→ **SET PROBLEM**
Could you copy, word for word, the part of the listing below that begins at the line containing "Previous (113, 177)" and runs through the line containing "[Close dialog] (173, 1159)", both included, leaving the pictures out of your answer?

→ **INPUT**
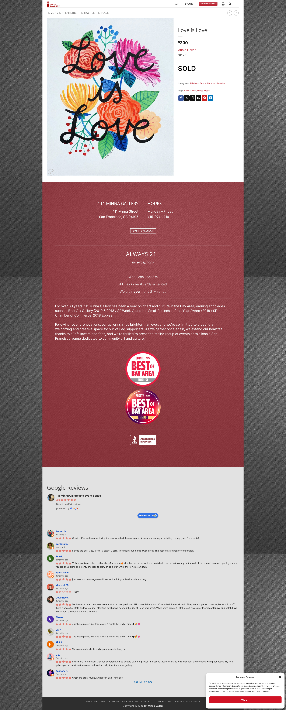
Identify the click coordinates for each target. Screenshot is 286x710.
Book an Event (130, 701)
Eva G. (59, 556)
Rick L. (59, 642)
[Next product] (229, 13)
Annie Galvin (187, 50)
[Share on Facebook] (181, 98)
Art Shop (99, 701)
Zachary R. (62, 670)
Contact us (148, 701)
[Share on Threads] (192, 98)
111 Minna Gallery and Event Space (78, 495)
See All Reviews (143, 681)
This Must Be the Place (93, 12)
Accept (245, 699)
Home (50, 12)
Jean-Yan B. (63, 572)
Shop (59, 12)
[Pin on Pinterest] (204, 98)
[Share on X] (186, 98)
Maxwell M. (62, 585)
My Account (165, 701)
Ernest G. (61, 531)
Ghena (59, 617)
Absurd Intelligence (187, 701)
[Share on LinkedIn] (210, 98)
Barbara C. (62, 543)
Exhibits (70, 12)
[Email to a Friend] (198, 98)
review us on (146, 515)
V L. (58, 654)
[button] (280, 677)
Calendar (113, 701)
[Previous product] (236, 13)
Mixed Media (203, 90)
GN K (58, 629)
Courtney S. (62, 597)
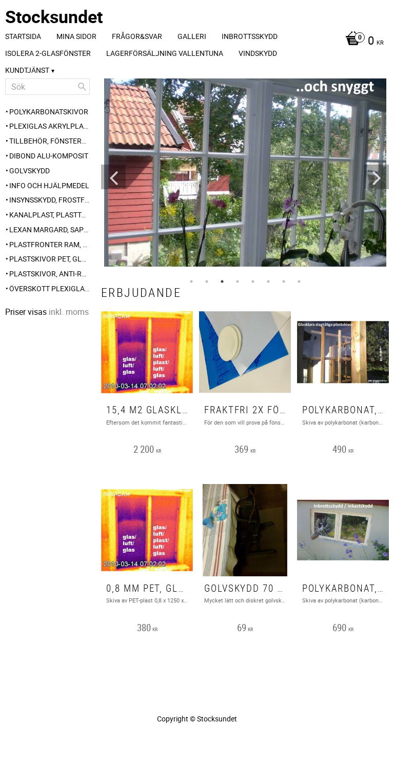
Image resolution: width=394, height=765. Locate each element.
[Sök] (82, 86)
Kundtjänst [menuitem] (27, 70)
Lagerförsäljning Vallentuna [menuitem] (164, 53)
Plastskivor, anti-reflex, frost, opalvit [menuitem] (49, 273)
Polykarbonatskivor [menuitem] (48, 111)
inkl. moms (69, 311)
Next (376, 177)
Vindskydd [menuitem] (258, 53)
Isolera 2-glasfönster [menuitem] (48, 53)
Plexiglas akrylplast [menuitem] (49, 126)
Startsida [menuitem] (23, 36)
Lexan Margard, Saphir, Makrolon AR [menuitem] (49, 229)
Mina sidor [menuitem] (76, 36)
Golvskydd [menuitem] (29, 170)
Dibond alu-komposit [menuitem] (48, 155)
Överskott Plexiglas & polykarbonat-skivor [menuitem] (49, 288)
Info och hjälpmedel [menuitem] (49, 185)
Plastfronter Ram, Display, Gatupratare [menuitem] (49, 244)
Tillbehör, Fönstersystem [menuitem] (49, 141)
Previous (113, 177)
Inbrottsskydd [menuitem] (250, 36)
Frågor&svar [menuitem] (137, 36)
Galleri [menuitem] (192, 36)
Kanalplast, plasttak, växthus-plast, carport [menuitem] (49, 214)
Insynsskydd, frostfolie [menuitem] (49, 200)
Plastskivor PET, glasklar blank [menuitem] (49, 259)
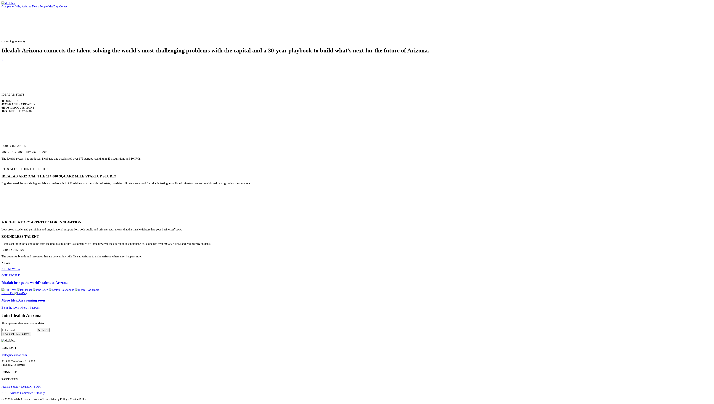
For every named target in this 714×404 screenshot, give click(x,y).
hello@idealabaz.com (14, 355)
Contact (63, 6)
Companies (8, 6)
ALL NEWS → (10, 269)
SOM (37, 386)
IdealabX (26, 386)
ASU (4, 393)
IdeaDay (53, 6)
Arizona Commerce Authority (27, 393)
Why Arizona (23, 6)
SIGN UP (43, 330)
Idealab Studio (9, 386)
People (44, 6)
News (35, 6)
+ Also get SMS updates (16, 334)
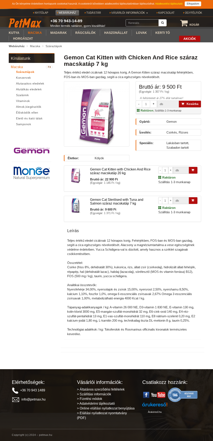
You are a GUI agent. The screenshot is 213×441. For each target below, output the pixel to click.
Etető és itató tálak (29, 118)
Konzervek (23, 77)
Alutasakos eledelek (30, 83)
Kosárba (191, 103)
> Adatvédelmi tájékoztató (96, 403)
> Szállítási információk (94, 394)
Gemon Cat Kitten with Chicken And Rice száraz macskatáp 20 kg (120, 171)
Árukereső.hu (155, 412)
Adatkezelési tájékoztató (169, 3)
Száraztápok (54, 46)
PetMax (25, 23)
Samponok (23, 124)
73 (49, 67)
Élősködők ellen (27, 112)
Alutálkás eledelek (29, 89)
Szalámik (22, 95)
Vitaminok (23, 101)
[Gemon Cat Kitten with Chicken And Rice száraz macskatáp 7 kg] (96, 113)
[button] (129, 13)
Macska (35, 46)
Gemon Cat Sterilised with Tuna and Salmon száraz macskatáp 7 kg (116, 201)
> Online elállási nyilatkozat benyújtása (106, 408)
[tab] (31, 67)
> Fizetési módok (89, 399)
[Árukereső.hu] (182, 394)
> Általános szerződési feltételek (101, 389)
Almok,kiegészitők (28, 106)
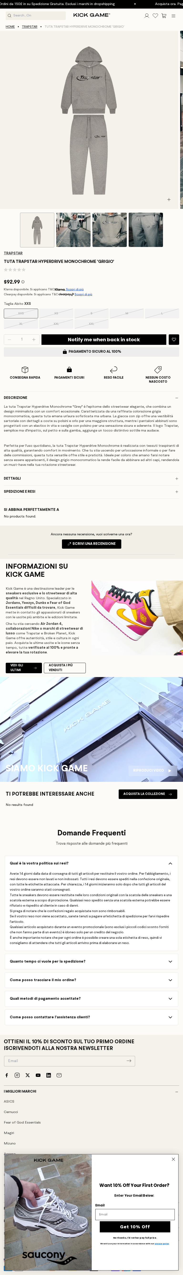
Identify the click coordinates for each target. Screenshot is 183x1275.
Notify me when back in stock (104, 339)
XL (27, 325)
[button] (164, 16)
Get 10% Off (135, 1226)
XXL (62, 325)
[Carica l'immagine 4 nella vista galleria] (146, 230)
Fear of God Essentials (22, 1122)
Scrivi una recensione (96, 545)
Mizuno (10, 1143)
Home (10, 26)
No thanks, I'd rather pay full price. (135, 1238)
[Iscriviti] (129, 1060)
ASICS (9, 1102)
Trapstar (29, 26)
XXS (27, 315)
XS (62, 315)
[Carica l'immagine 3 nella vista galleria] (109, 230)
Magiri (9, 1133)
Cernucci (11, 1112)
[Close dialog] (173, 1159)
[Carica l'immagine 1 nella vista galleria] (37, 230)
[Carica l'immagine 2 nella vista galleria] (73, 230)
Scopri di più (75, 289)
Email (99, 1205)
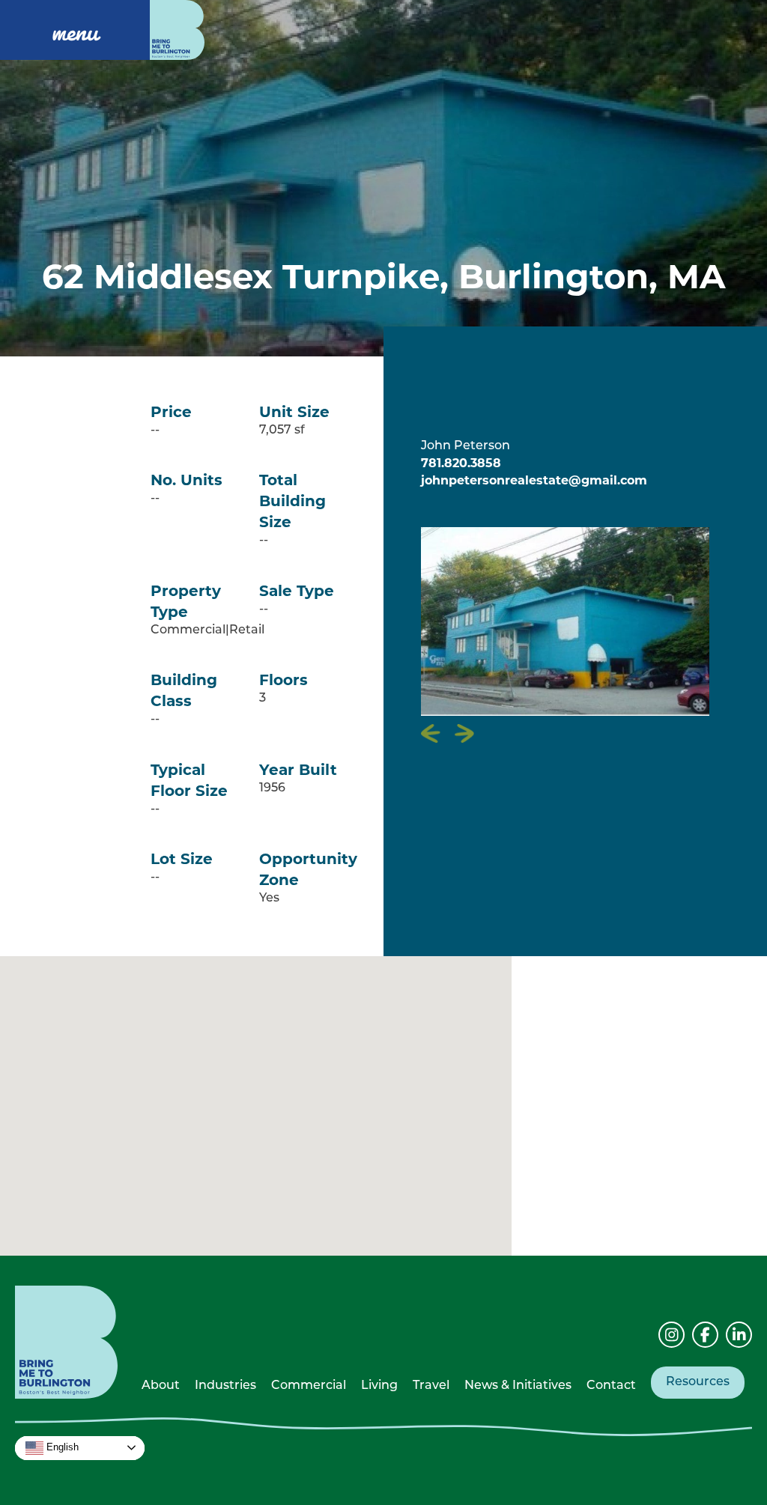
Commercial (308, 1386)
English (61, 1447)
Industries (225, 1386)
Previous (431, 734)
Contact (611, 1386)
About (161, 1386)
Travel (431, 1386)
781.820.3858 (461, 463)
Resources (698, 1382)
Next (465, 734)
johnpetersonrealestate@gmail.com (534, 480)
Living (379, 1386)
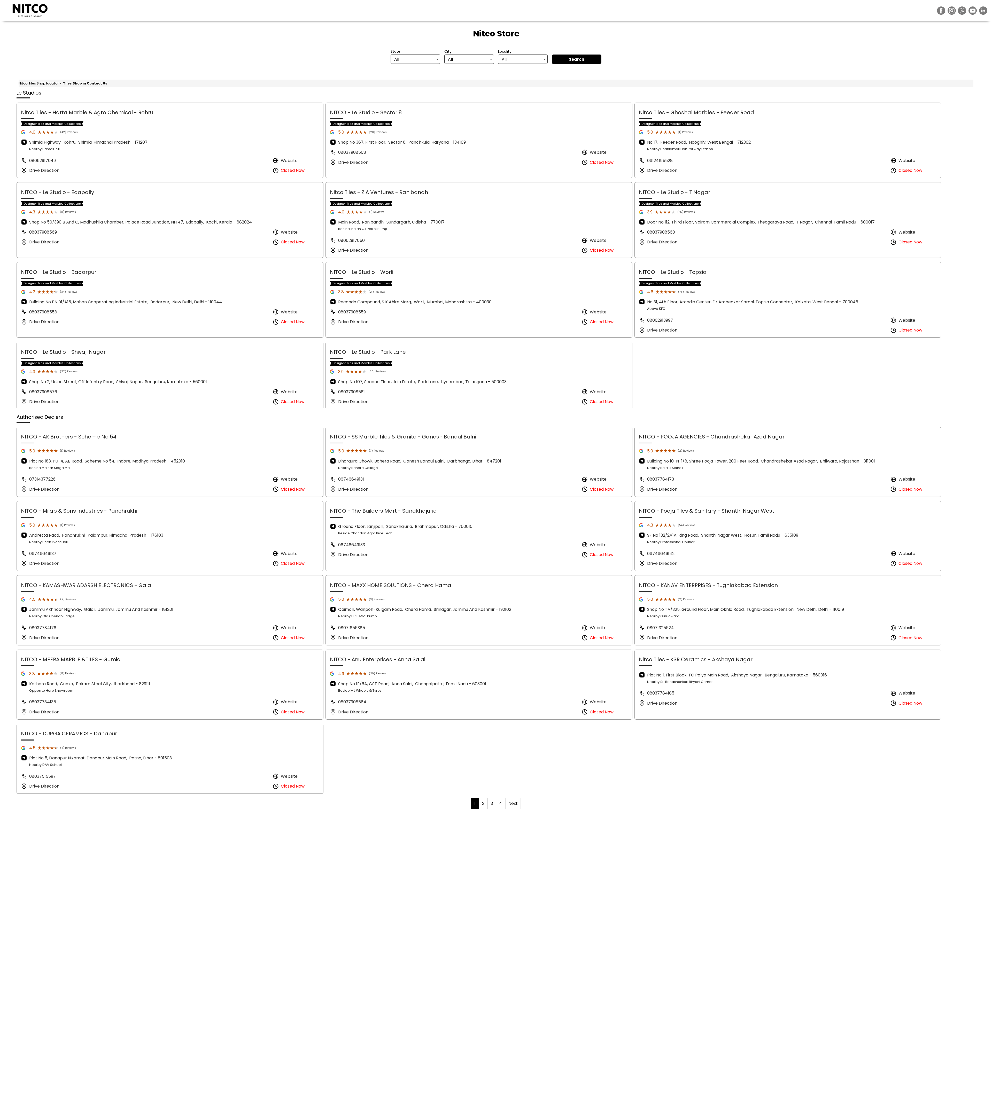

→ **EXERCISE ANSWER**
Previous (113, 177)
Inbrottsskydd [menuitem] (250, 36)
Frågor&svar [menuitem] (137, 36)
Galleri [menuitem] (192, 36)
Kanalplast, plasttak, växthus-plast, carport [menuitem] (49, 214)
Insynsskydd, frostfolie [menuitem] (49, 200)
Plastskivor PET, glasklar blank [menuitem] (49, 259)
For every named target in this 714×404 screenshot, give click(x,y).
hello@idealabaz.com (14, 355)
Contact (63, 6)
Companies (8, 6)
ALL NEWS → (10, 269)
SOM (37, 386)
IdealabX (26, 386)
ASU (4, 393)
IdeaDay (53, 6)
Arizona Commerce Authority (27, 393)
Why Arizona (23, 6)
SIGN UP (43, 330)
Idealab Studio (9, 386)
People (44, 6)
News (35, 6)
+ Also get SMS updates (16, 334)
You are a GUI agent. The screenshot is 213×441. For each target below, output the pixel to click.
Etető és itató tálak (29, 118)
Konzervek (23, 77)
Alutasakos eledelek (30, 83)
Kosárba (191, 103)
> Adatvédelmi tájékoztató (96, 403)
> Szállítási információk (94, 394)
Gemon Cat Kitten with Chicken And Rice száraz macskatáp 20 kg (120, 171)
Árukereső.hu (155, 412)
Adatkezelési tájékoztató (169, 3)
Száraztápok (54, 46)
PetMax (25, 23)
Samponok (23, 124)
73 (49, 67)
Élősködők ellen (27, 112)
Alutálkás eledelek (29, 89)
Szalámik (22, 95)
Vitaminok (23, 101)
[Gemon Cat Kitten with Chicken And Rice száraz macskatáp 7 kg] (96, 113)
[button] (129, 13)
Macska (35, 46)
Gemon Cat Sterilised with Tuna and Salmon száraz macskatáp 7 kg (116, 201)
> Online elállási nyilatkozat benyújtása (106, 408)
[tab] (31, 67)
> Fizetési módok (89, 399)
[Árukereső.hu] (182, 394)
> Általános szerződési feltételek (101, 389)
Almok,kiegészitők (28, 106)
Identify the click coordinates for each target. Screenshot is 183x1275.
Notify me when back in stock (104, 339)
XL (27, 325)
[button] (164, 16)
Get 10% Off (135, 1226)
XXL (62, 325)
[Carica l'immagine 4 nella vista galleria] (146, 230)
Fear of God Essentials (22, 1122)
Scrivi una recensione (96, 545)
Mizuno (10, 1143)
Home (10, 26)
No thanks, I'd rather pay full price. (135, 1238)
[Iscriviti] (129, 1060)
ASICS (9, 1102)
Trapstar (29, 26)
XXS (27, 315)
XS (62, 315)
[Carica l'immagine 3 nella vista galleria] (109, 230)
Magiri (9, 1133)
Cernucci (11, 1112)
[Close dialog] (173, 1159)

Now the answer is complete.